祈祷、お祓いのほか、予言、占い、そして怪しげな医療行為もやっていた。
島にはおばさんの他にも、祈祷師は何人もいたらしいが、「うちのばあさんが一番凄いと、よーいわれますなぁ」とオジは云ってたが、お客というのか信者というのか、おばさんを頼って島中からよく人が来ていた。

おばさんの家の片隅に、ちいさな台があり、その上にりんごの空き箱が縦に置かれていた。箱の前面は花瓶に挿された榊の枝葉に覆われて、中に何があるのか分からなかったが、それが神棚で、祈祷はその前で執り行はれた。
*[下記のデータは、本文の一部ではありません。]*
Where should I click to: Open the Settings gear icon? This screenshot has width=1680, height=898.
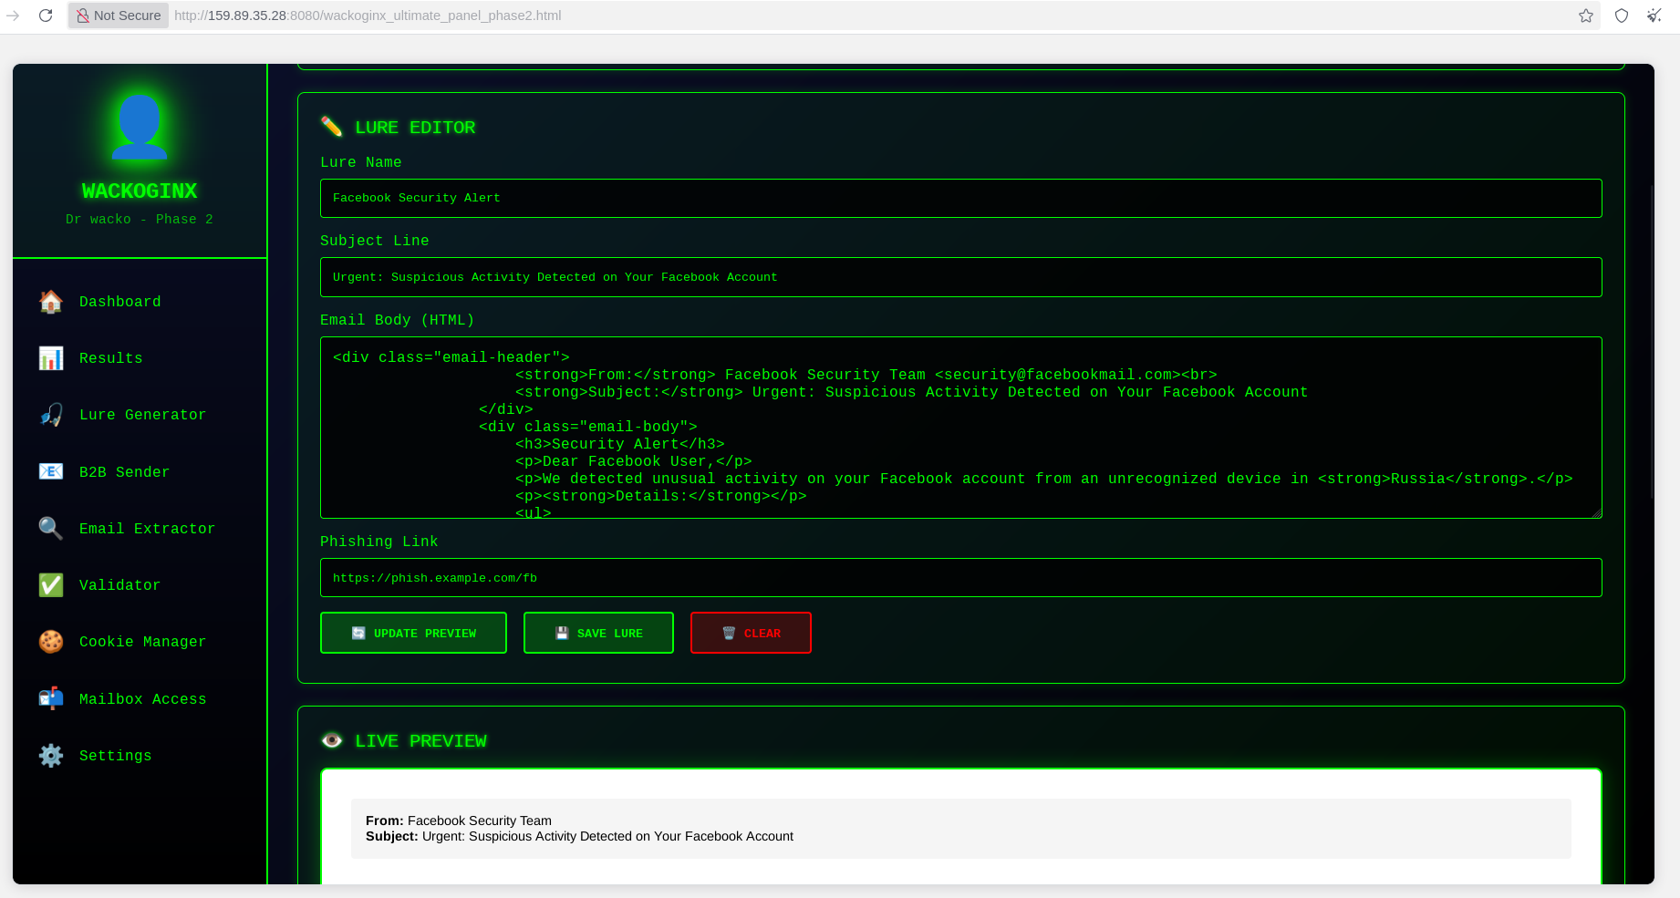tap(51, 755)

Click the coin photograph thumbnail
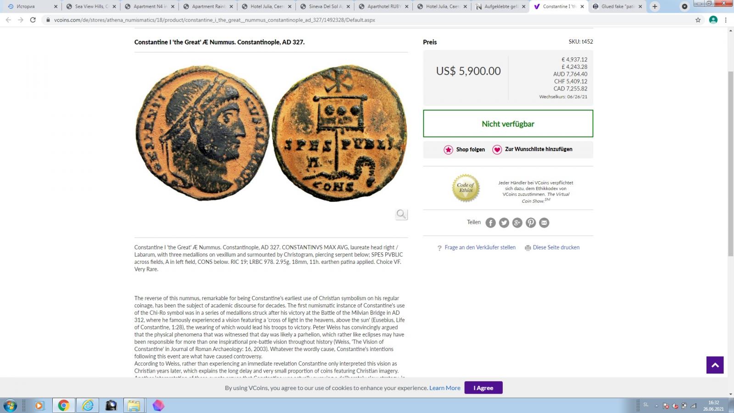271,133
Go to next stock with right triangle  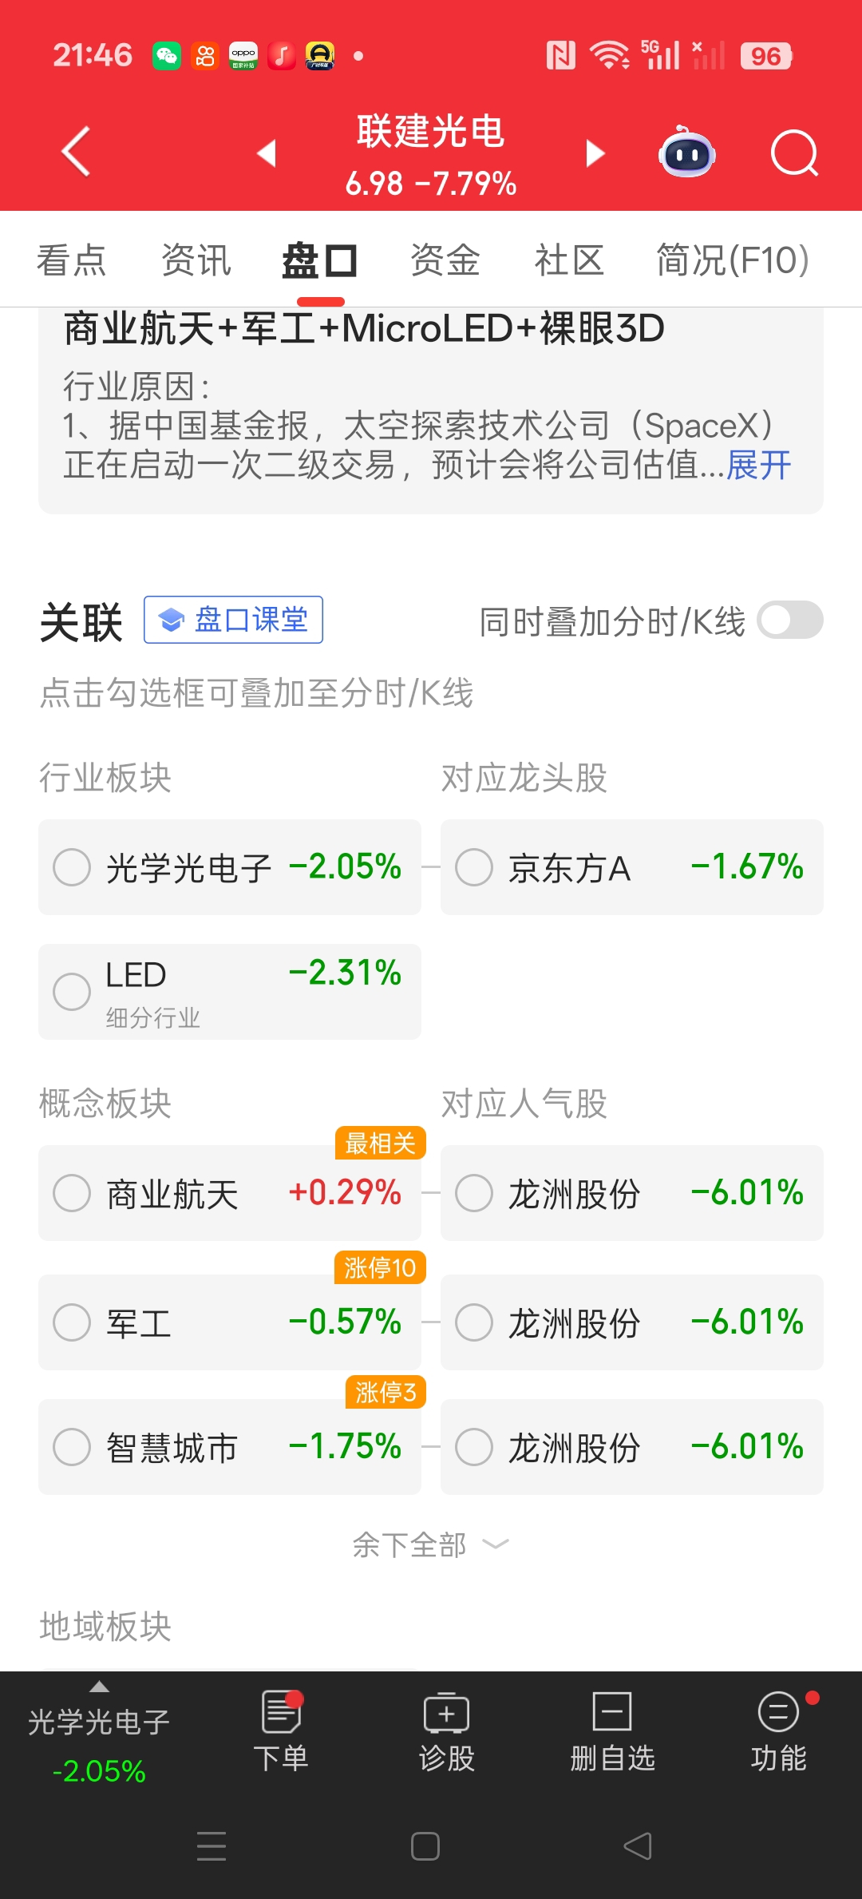(595, 153)
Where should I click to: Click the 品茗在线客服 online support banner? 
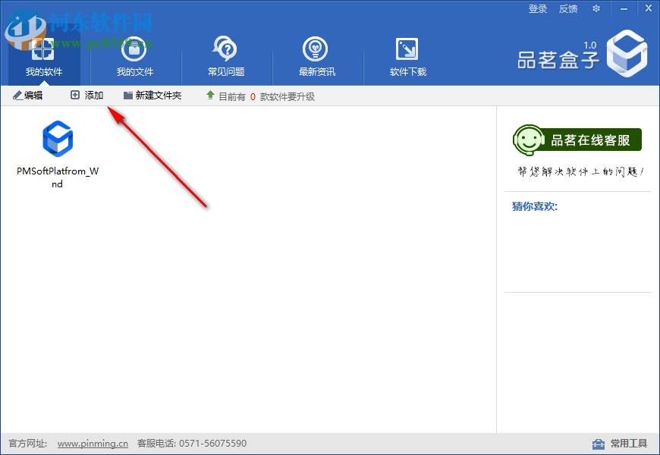pyautogui.click(x=578, y=140)
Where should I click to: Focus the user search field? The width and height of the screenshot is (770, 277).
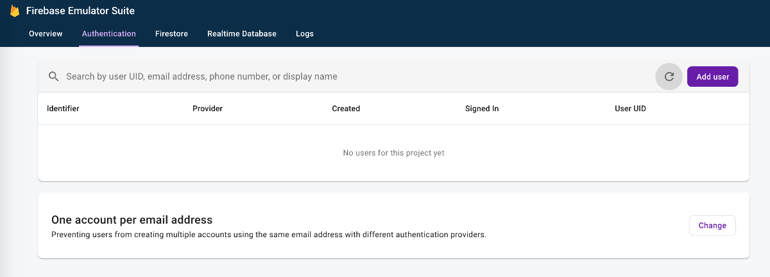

おばさんへの頼みごとはさまざまだった。島を出てから消息のない息子の行方を尋ねる老婆から、無くなった大事な爪切りの在り場所を聞く人。屋根を直したいが、良い日は何日か?とか、庭の石を動かしたいが、その旨を石に伝えてほしい。また、山羊の機嫌がこの二三日よくないので、理由が知りたいなどなど、何でも有りである。要するに、自分で判断、決断できないこと、またはしたくない事ごとに、おばさんの指示を仰ぎにくるのだ。
島の日常生活には、神の代理人は不可欠な存在である。
どんな依頼であろうと、おばさんの祈祷はこんなふうに始まる。 「この家屋敷郭内を、お貸し賜りますところーの、ウルヌルフーヌル、フーヌルヌウの神に願いあげたてまつ。うじ虫這い虫目にかけず、生霊死霊めにかけず、、、」そのあとは島の言葉でしゃべりっまくるが、私には一言も解らなかった。
わたしは好奇心にかられ、おばさんの祈祷の場に度々同席したが、時々おばさんは入神状態になって、ひっくり返ったり、のけぞって暴れ、奇声を張り上げたりしながら、その合間に、神のお告げをしゃべっていた。
依頼者は「イェ、イェー」と、畏敬の声をあげ、おでこを床にこすりつけてから、いくばくかの謝礼を神棚に置くのだ。
その場に私がいると、たいていの来訪者は未知の私をみて、これは何者かとおばさんに聞く、おばさんは、厳かに「この兄さんはやぁ、アタイと神のきょうだい!」と答える。そのとき客からは、例外なく気のない返事がかえってくる。すると、おばさんの威厳に満ちた大声がひびく。
「神の兄弟というものはアルド!」客は恐れ入って「イェ、イェー!」とひれ伏す。 わたしは、おばさんの神の兄弟として人に知られ、オジもそのように、私を遇してくれた。